Aberrant expression of microRNAs in gastric cancer and biological significance of miR-574-3p

Abstract

The discovery of microRNAs (miRNAs) provides a new and powerful tool for studying the mechanisms, diagnosis and treatments of cancer. In this study, we employed AFFX miRNA expression chips to search for miRNAs that may be aberrantly expressed in gastric cancer tissues and to investigate the potential roles that miRNAs may play in the development and progression of gastric cancer. 14 miRNAs were found to be down-regulated and 2 miRNAs up-regulated in gastric cancer tissues compared to the normal gastric tissues. Among the aberrantly expressed miRNAs, miR-574-3p was selected to further study its expression features and functional roles. Interestingly, the reduced expression of miR-574-3p occurred mainly in the early stages of gastric cancer or in cancers with high level of differentiation, suggesting that it can be used as a marker for a mild case of gastric cancer. Functional study revealed that cell proliferation, migration and invasion were significantly inhibited in miR-574-3p-transfected gastric cancer SGC7901 cells. Computational prediction and experimental validation suggest that Cullin2 may be one of the targets of miR-574-3p. Overall our study suggests that the aberrantly expressed miRNAs may play regulatory and functional roles in the development and progression of gastric cancer.

Introduction

Cancer is a polygenic disease processing in many steps, and many genes have been found to be involved in the formation and progression of cancer. Gene alterations play important roles in uncontrollable proliferation, apoptosis evasion, angiogenesis, metastasis and invasion of cancer [1], [2], [3], [4]. However, the mechanisms of controlling the expression of the genes are still not fully understood. The discovery of microRNA provides a powerful tool for studying the mechanisms, diagnosis and treatments of cancers [5], [6].

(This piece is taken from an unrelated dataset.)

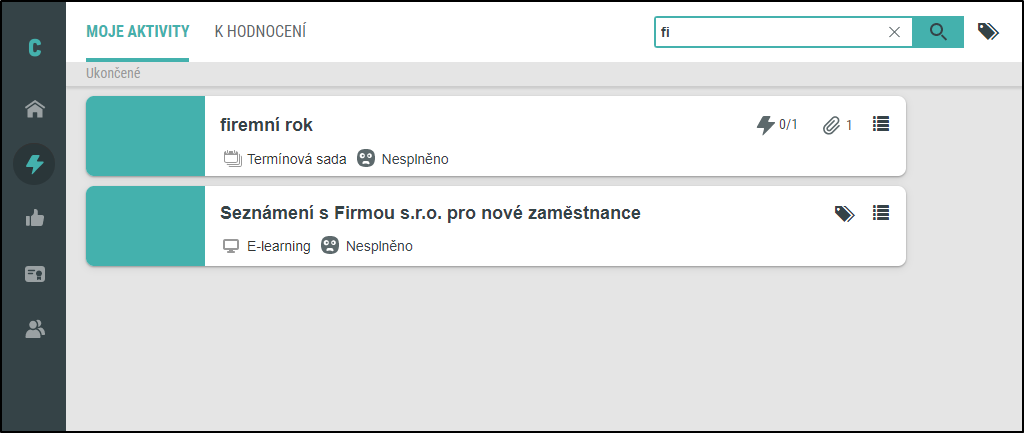Open the 'firemní rok' activity title
Image resolution: width=1024 pixels, height=433 pixels.
click(x=266, y=125)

MicroRNAs (miRNAs), approximately 19–24 nucleotides in length, are evolutionarily conserved small single-stranded non-coding RNA molecules. It was reported that more than 60% of human protein-coding genes have been under selective pressure to maintain their pairing with miRNAs [7]. They work mainly at post-transcriptional level by binding to the sequences in the 3′ untranslated regions (3′UTR) of their targeted mRNAs resulting in translational repression or gene silencing [7], [8], [9]. So far, the regions encoding some miRNAs have been found to be located in cancer-associated genomic regions or at fragile genomic sites [10]. MiRNAs are involved in regulation of wide array of biological processes, such as cell proliferation, differentiation and apoptosis [11], [12]. These processes are deregulated during the development and progress of a cancer, which may be associated with abnormal changes of miRNA. Indeed, aberrant expressions of miRNAs have been studied in several types of human cancers, including lung [13], colon [14], breast [15], prostate [16], hepatocellular [17] and ovarian [18] cancers. They may play roles in the development and progression of cancers similar to those played by oncogenes or tumor suppressor genes [19], [20].

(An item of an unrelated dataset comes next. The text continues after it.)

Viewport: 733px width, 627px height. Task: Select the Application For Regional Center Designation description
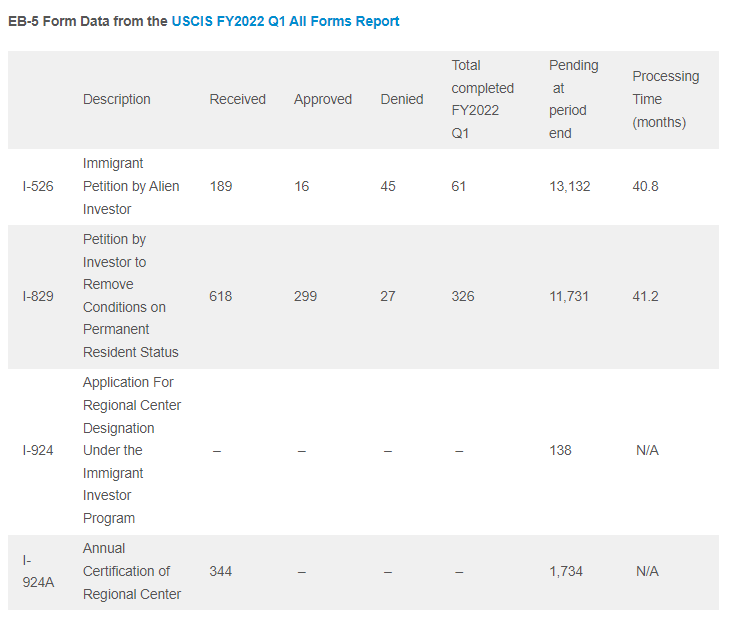tap(131, 450)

Although aberrant expression of miRNAs in gastric cancer has been reported recently, the results are various between groups [21], [22], [23], [24]. In addition, the function roles of these aberrant expressed miRNAs in gastric cancer remain largely unknown and their mRNA targets are barely studied. In order to gain more information on this issue, we employed AFFX miRNA expression chips to study the aberrant expressions of miRNAs and quantitative real-time PCR to identify and confirm miRNAs with aberrant expressions in gastric cancer. Among the aberrantly expressed miRNAs, we chose miR-574-3p to further study their functional roles concerning proliferation, migration and invasion of gastric cancer cells. We also computationally predicted and experimentally validated the target of miR-574-3p.